そんな冗談が通じたとは思えないが、煌びやかな装飾を誇る体育館の扉が開き、声が響いた。
『新入生は上級生の後に続くようにして入場してください。』
言われるがままに俺達は足を進める。さすがに暁も緊張しているのか、口を閉じた。
盛大な拍手と豪華な装飾を抜け、無事に席につくと、入学式は、始まった。
※ ※
教師の紹介や(大変最強ばかりだった)、今までの功績?や(大変むちゃくちゃだった)、校歌を披露してもらった後、いよいよ入学式は終盤に突入した。あとは、学園長の話と閉会の言葉で今日は終わりである。
『では続いて、学園長の話。よろしくお願いします。』
女性教師が壇上にお辞儀をする。すると、地響きが辺りを蹂躙し始めた。新入生のスペースは何事かとざわつき始め、上級生達は苦笑と呆れた顔を混ぜながら待機していた。先生達の方向を見ると、別にさっきと対応が変わらないので異常事態ということは無いようだ。

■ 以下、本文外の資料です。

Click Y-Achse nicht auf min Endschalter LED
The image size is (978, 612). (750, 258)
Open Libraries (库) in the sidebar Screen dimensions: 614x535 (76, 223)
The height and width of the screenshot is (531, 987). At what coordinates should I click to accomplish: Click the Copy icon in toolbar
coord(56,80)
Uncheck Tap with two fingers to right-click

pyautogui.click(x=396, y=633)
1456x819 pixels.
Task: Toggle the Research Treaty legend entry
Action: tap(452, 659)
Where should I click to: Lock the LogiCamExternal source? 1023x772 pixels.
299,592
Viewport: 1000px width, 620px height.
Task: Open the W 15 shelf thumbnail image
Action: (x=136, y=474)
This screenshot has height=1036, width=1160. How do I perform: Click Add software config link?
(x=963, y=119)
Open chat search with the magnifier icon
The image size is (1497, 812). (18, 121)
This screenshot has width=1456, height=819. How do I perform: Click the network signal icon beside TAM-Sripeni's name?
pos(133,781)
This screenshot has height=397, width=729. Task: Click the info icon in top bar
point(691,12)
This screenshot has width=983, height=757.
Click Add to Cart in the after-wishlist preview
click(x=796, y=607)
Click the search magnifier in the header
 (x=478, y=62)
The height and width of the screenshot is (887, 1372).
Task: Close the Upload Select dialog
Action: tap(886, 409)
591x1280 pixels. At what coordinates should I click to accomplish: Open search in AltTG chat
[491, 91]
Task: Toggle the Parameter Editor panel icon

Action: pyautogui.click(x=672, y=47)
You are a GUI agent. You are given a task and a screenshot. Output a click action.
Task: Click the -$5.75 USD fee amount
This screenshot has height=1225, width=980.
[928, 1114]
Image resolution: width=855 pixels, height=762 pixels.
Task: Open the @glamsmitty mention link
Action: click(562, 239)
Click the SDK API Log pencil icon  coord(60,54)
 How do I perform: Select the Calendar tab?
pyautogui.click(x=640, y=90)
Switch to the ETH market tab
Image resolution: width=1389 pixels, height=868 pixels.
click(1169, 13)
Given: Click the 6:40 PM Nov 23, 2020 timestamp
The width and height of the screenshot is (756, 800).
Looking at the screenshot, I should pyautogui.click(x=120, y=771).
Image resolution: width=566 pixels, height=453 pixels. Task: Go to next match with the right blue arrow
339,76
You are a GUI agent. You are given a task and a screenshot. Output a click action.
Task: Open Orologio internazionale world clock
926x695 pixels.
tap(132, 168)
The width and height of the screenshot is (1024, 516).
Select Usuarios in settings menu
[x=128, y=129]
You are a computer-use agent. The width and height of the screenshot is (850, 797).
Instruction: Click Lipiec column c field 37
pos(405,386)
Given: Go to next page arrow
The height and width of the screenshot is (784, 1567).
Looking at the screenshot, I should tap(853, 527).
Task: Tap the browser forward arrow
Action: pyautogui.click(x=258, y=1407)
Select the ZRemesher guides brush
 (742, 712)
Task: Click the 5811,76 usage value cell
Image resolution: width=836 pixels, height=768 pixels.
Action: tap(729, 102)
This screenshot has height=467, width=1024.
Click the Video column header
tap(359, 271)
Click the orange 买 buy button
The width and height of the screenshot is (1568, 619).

暁は好奇心を抑え切れないのかキラキラした目で壇上を見ていた。
「むむむ…何が始まるのかしら……ラスボスの登場?」
「何で初っ端から出てくんだ!斬新過ぎるわ!」
「ちなみにラスボスなら、テイ○ズで言うデュークくらいの初見殺しレベルの強さが好きね。」
「聞いてねぇよ!」
くだらない会話を交わしていると、天から大音量で声が届いてきた。
「天が呼ぶ、地が呼ぶ、人が呼ぶ!何か話せとボクを呼ぶ!聞け!生徒ども!ボクはここの学園長、ラティア・フォルティシムス!!」
会場一杯に響き渡る声は、とても大きく……とても幼かった。……何よりネタが古いわ!今時仮面ライダーストロンガーはわかんねぇよ。あれ?つか何で俺知ってんの?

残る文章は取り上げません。